Importância da decisão

A questão já havia sido suscitada em diversas ações judiciais e decidida, em ambos os sentidos, por Tribunais de Justiça de vários estados. Entretanto, essa foi a primeira vez que um Tribunal Superior se manifestou sobre a locação de curta duração pelo Airbnb.

A decisão não é vinculante, ou seja, não precisa ser seguida por todos os juízes do país. Isso porque cada juiz possui o seu livre convencimento e deve julgar conforme os fatos e provas de cada caso.

Mas a decisão representa o início de um posicionamento mais definitivo sobre o tema.

Uma questão que impera, contudo, é a seguinte: essa decisão é definitiva?  A resposta é: não.

Controvérsia

A locação de curta duração pelo Airbnb precisa ser bastante discutida, especialmente porque ainda não existe uma lei específica para regulamentar a matéria.

A maior controvérsia é sobre o que deve prevalecer: o direito de propriedade ou a convenção de condomínio.

Isso porque os direitos de uso e fruição dos imóveis dentro de um condomínio vertical são mais restritos. Nesse tipo de edificação, é preciso considerar o sossego e a segurança de todos os moradores. Por isso as convenções costumam estabelecer limites, com dias e horários próprios para determinadas atividades.

Esse problema não é enfrentado por casas, mesmo as de condomínios horizontais e imóveis comerciais.

Mas outras questões também estão sendo levantadas, como, por exemplo, de que forma a locação pelo Airbnb se diferencia da locação por temporada prevista pela Lei do Inquilinato? Ou ainda, de que forma pode interferir no direito de vizinhança?

Portanto, enquanto a locação de curta duração pelo Airbnb não for exaurida em todas as suas nuances, não há que se falar em caráter definitivo da decisão.

Ademais, ainda pode haver a possibilidade de recurso da decisão no próprio STJ.

OPINIÕES DIVERGENTES SOBRE USAR AIRBNB EM CONDOMÍNIOS RESIDENCIAIS

Muitos juristas e advogados já estão começando a se manifestar sobre o tema. As opiniões são as mais variadas.

Uma corrente defende que as locações via Airbnb são um reflexo da economia moderna. Que muitos negócios são feitos por plataformas digitais, acrescentando bilhões ao PIB brasileiro.

Sustentam, ainda, que tanto a legislação quanto as convenções de condomínio precisam se adequar a essa nova realidade.
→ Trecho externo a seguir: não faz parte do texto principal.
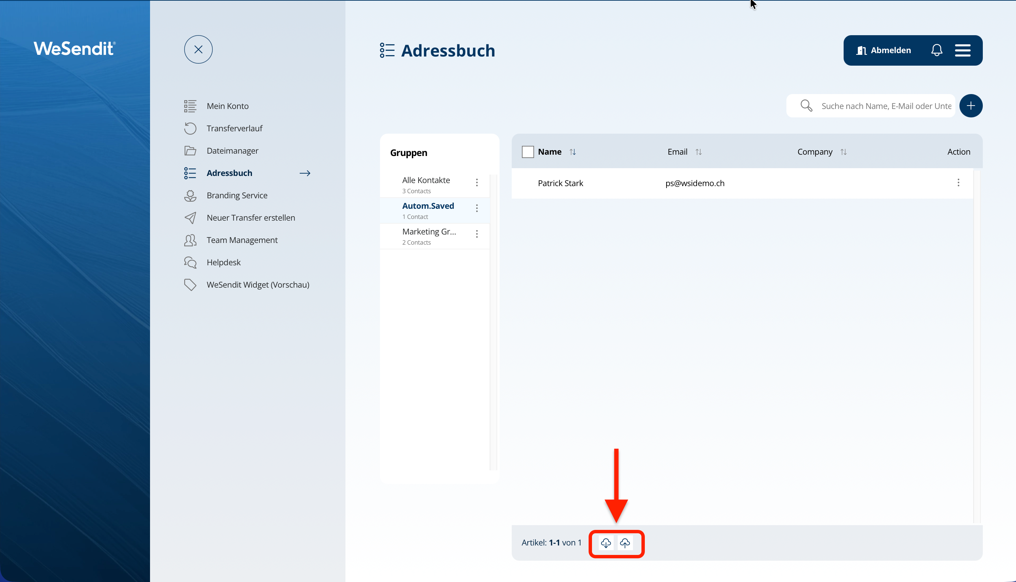Close the side menu with X
Screen dimensions: 1016x582
click(198, 50)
Com isso, tornam-se mais objetivos os critérios sobre o tema e mais pacífica a vida em condomínio.

Outra corrente defende que a locação pelo Airbnb não deve ser permitido em prédios residenciais e que a decisão do STJ foi acertada. E que a grande rotatividade de pessoas em prédios residenciais é mais que apenas um incômodo, pode ser um transtorno e até mesmo uma questão de segurança.

Isso porque muitas vezes esses locatários temporários recebem, além da chave do apartamento, controle remoto de garagem, chaves do portão principal, tendo acesso irrestrito aos bens dos moradores.

E não se pode prever a real intenção dessas pessoas. Se são apenas turistas passeando ou pessoas sem boas intenções.

Pronunciamento do STF

O Supremo Tribunal Federal ainda não se pronunciou sobre a questão. Entretanto, pode ser que a Corte Suprema seja instada a se manifestar, tendo em vista que envolve o direito de propriedade, que está previsto na Constituição.

Necessidade de legislação específica sobre o tema.

Uma opinião, entretanto, parece ser unânime, ou pelo menos, majoritária. A de que cada vez mais se revela a necessidade de uma legislação específica, que regulamente a locação de curta duração pelo Airbnb.

 

Contudo, enquanto o legislador não se manifestar oficialmente sobre o tema, os Tribunais vão ter que continuar decidindo cada caso, com base na situação fática e no que estabelece a Convenção de cada condomínio.